Hard to explain my "stabbing" as it is a bit convoluted workflow, but ...

Mostly I crank to saturation to 100% so I can SEE what colors are dominant in an area. I do this to look for the "blues" cast that are my nemesis for WB in ambient mixed lighting. To that end, I look for my mixed lighting first, then color correct or 1/2 color correct to taste. One thing about finding those blue casts ... you know they are lit from the overhead sky rather than direct sunlight, so they are areas that can sustain a boost in contrast or gamma, but need to be done selectively to refrain from overcooking the other areas.

I work mostly by reducing the gamma to its linear baseline and "build up" the image from there, selectively via masking. Same goes for saturation, sharpness, etc. ... kinda like Karen's "lather, rinse, repeat".

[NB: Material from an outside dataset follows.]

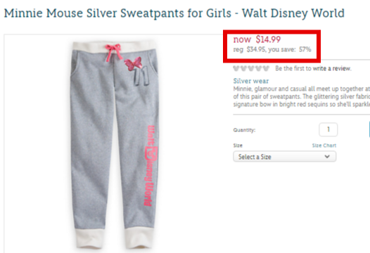
Task: Click the Silver wear heading
Action: pyautogui.click(x=251, y=81)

Waterfalls and rivers will always have a strong degree of picking up casts from their surroundings, most notably the blue overhead sky unless you are in direct frontal lighting. Even in sidelighting, the shadow areas are susceptible to the "blues". Personally, I like to try and get my waterfalls near-white and mostly the same color throughout ... with a "pet peeve" @ blue/cyan water (same goes for hair & snow).

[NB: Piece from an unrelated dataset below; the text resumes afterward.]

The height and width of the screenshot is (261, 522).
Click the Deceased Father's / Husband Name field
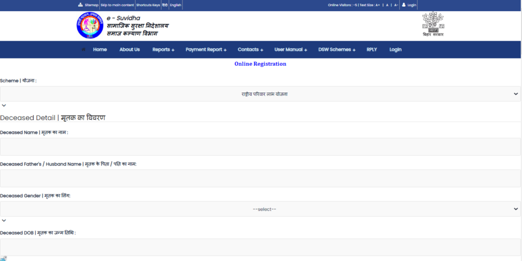[260, 178]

Mostly, I study the light orientation and try to "put myself there". I consider ambient lighting akin to being in the studio with one key light that is "bare bulb" with a warm gel over it, and and one giant softbox overhead with a blue gel on it. The areas of the subject are illuminated by both will be "white", those by only the key light, "warm" and the shadow areas "cool". Also, the intensity of the key light is much higher than the softbox, so it the warm light will normally overpower the cool light, but as I dial down the key light, the cool light begins to reveal itself even more ... to the point @ turning the key light off and everything will be blue. With ambient, I find the clock to be a very important factor at helping me assess how strongly the blue "should be" showing through.

I so envy your traveling and long for it, but I have been fortunate to have been in plenty of places that I can do a fair job of vicarious vision @ times ... particularly those challenging mixed lighting scenarios.

The big thing to note @ them is two-fold, imo. First, patience is the order of the day, and second global controls are hazardous. I work them in 32-bit (debatable @ value thereof) for as long as I can, then convert to 16 bit. Even if it is only psychological, it helps me keep things "cleaner" as I progress through an image ... understanding that every manipulation is a mathematical computation upon previous math. I also use my layer masks to "paint on" so that I can "rework the rework" to try and "balance" my tonal values how I perceive I want them to be.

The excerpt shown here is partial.